-- Problem details --
Each record is to be repeated exactly as it stands below.

-- Supplied material follows --

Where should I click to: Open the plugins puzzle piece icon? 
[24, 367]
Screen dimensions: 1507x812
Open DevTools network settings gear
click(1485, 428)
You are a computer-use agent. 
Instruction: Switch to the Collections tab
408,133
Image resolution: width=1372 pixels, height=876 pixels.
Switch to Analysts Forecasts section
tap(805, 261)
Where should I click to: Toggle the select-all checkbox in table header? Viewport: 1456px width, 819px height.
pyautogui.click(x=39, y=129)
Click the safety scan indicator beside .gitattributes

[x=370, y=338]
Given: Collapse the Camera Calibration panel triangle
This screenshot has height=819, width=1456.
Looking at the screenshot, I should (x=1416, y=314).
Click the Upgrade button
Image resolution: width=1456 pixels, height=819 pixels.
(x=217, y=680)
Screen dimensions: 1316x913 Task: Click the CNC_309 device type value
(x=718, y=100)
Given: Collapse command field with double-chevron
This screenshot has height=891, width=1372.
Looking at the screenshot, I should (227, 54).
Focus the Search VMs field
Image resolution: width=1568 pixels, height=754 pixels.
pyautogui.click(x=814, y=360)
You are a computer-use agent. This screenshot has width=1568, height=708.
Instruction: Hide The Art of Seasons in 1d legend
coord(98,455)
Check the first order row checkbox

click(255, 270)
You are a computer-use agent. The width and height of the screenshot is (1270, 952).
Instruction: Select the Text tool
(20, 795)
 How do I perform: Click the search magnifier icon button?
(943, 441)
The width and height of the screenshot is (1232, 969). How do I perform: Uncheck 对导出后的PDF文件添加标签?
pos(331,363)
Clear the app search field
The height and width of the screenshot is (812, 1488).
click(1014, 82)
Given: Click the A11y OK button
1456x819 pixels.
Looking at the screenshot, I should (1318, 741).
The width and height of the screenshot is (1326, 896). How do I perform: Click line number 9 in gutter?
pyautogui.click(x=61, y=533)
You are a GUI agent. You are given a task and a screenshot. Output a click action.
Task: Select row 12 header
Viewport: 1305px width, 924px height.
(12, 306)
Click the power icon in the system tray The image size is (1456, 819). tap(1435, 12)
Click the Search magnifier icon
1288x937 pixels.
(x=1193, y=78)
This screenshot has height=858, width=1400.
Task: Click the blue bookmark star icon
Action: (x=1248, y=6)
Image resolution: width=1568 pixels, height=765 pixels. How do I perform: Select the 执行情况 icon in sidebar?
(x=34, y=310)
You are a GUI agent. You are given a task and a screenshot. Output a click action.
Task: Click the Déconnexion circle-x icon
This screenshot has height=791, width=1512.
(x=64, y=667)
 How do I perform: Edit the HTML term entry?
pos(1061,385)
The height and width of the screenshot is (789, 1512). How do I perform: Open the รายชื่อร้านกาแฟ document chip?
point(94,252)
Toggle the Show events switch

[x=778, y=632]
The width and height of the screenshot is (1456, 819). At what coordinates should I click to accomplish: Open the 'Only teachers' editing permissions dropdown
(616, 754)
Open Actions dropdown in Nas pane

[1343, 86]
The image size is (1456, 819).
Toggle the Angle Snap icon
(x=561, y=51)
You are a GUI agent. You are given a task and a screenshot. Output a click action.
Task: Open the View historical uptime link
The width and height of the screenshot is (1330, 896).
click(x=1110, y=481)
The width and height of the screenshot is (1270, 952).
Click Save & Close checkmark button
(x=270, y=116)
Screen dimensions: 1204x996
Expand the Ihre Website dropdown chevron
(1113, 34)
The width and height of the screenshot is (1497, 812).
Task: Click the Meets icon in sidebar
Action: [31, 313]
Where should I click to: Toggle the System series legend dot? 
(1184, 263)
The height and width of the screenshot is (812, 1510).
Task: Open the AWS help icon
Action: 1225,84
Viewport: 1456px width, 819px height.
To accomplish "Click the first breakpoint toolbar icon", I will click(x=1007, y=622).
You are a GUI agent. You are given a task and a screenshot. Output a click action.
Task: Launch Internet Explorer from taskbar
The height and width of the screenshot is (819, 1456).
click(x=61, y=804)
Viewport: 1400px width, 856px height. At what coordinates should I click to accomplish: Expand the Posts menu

-- Supplied material concluded --

-- Output below --
Where should I click to: Open the plugins puzzle piece icon? 
[24, 367]
Screen dimensions: 1507x812
Open DevTools network settings gear
click(1485, 428)
You are a computer-use agent. 
Instruction: Switch to the Collections tab
408,133
Image resolution: width=1372 pixels, height=876 pixels.
Switch to Analysts Forecasts section
tap(805, 261)
Where should I click to: Toggle the select-all checkbox in table header? Viewport: 1456px width, 819px height.
pyautogui.click(x=39, y=129)
Click the safety scan indicator beside .gitattributes

[x=370, y=338]
Given: Collapse the Camera Calibration panel triangle
This screenshot has height=819, width=1456.
Looking at the screenshot, I should (x=1416, y=314).
Click the Upgrade button
Image resolution: width=1456 pixels, height=819 pixels.
(x=217, y=680)
Screen dimensions: 1316x913 Task: Click the CNC_309 device type value
(x=718, y=100)
Given: Collapse command field with double-chevron
This screenshot has height=891, width=1372.
Looking at the screenshot, I should (227, 54).
Focus the Search VMs field
Image resolution: width=1568 pixels, height=754 pixels.
pyautogui.click(x=814, y=360)
You are a computer-use agent. This screenshot has width=1568, height=708.
Instruction: Hide The Art of Seasons in 1d legend
coord(98,455)
Check the first order row checkbox

click(255, 270)
You are a computer-use agent. The width and height of the screenshot is (1270, 952).
Instruction: Select the Text tool
(20, 795)
 How do I perform: Click the search magnifier icon button?
(943, 441)
The width and height of the screenshot is (1232, 969). How do I perform: Uncheck 对导出后的PDF文件添加标签?
pos(331,363)
Clear the app search field
The height and width of the screenshot is (812, 1488).
click(1014, 82)
Given: Click the A11y OK button
1456x819 pixels.
Looking at the screenshot, I should (1318, 741).
The width and height of the screenshot is (1326, 896). How do I perform: Click line number 9 in gutter?
pyautogui.click(x=61, y=533)
You are a GUI agent. You are given a task and a screenshot. Output a click action.
Task: Select row 12 header
Viewport: 1305px width, 924px height.
(12, 306)
Click the power icon in the system tray The image size is (1456, 819). tap(1435, 12)
Click the Search magnifier icon
1288x937 pixels.
(x=1193, y=78)
This screenshot has height=858, width=1400.
Task: Click the blue bookmark star icon
Action: (x=1248, y=6)
Image resolution: width=1568 pixels, height=765 pixels. How do I perform: Select the 执行情况 icon in sidebar?
(x=34, y=310)
You are a GUI agent. You are given a task and a screenshot. Output a click action.
Task: Click the Déconnexion circle-x icon
This screenshot has height=791, width=1512.
(x=64, y=667)
 How do I perform: Edit the HTML term entry?
pos(1061,385)
The height and width of the screenshot is (789, 1512). How do I perform: Open the รายชื่อร้านกาแฟ document chip?
point(94,252)
Toggle the Show events switch

[x=778, y=632]
The width and height of the screenshot is (1456, 819). At what coordinates should I click to accomplish: Open the 'Only teachers' editing permissions dropdown
(616, 754)
Open Actions dropdown in Nas pane

[1343, 86]
The image size is (1456, 819).
Toggle the Angle Snap icon
(x=561, y=51)
You are a GUI agent. You are given a task and a screenshot. Output a click action.
Task: Open the View historical uptime link
The width and height of the screenshot is (1330, 896).
click(x=1110, y=481)
The width and height of the screenshot is (1270, 952).
Click Save & Close checkmark button
(x=270, y=116)
Screen dimensions: 1204x996
Expand the Ihre Website dropdown chevron
(1113, 34)
The width and height of the screenshot is (1497, 812).
Task: Click the Meets icon in sidebar
Action: [31, 313]
Where should I click to: Toggle the System series legend dot? 
(1184, 263)
The height and width of the screenshot is (812, 1510).
Task: Open the AWS help icon
Action: 1225,84
Viewport: 1456px width, 819px height.
To accomplish "Click the first breakpoint toolbar icon", I will click(x=1007, y=622).
You are a GUI agent. You are given a task and a screenshot. Output a click action.
Task: Launch Internet Explorer from taskbar
The height and width of the screenshot is (819, 1456).
click(x=61, y=804)
Viewport: 1400px width, 856px height. At what coordinates should I click to accomplish: Expand the Posts menu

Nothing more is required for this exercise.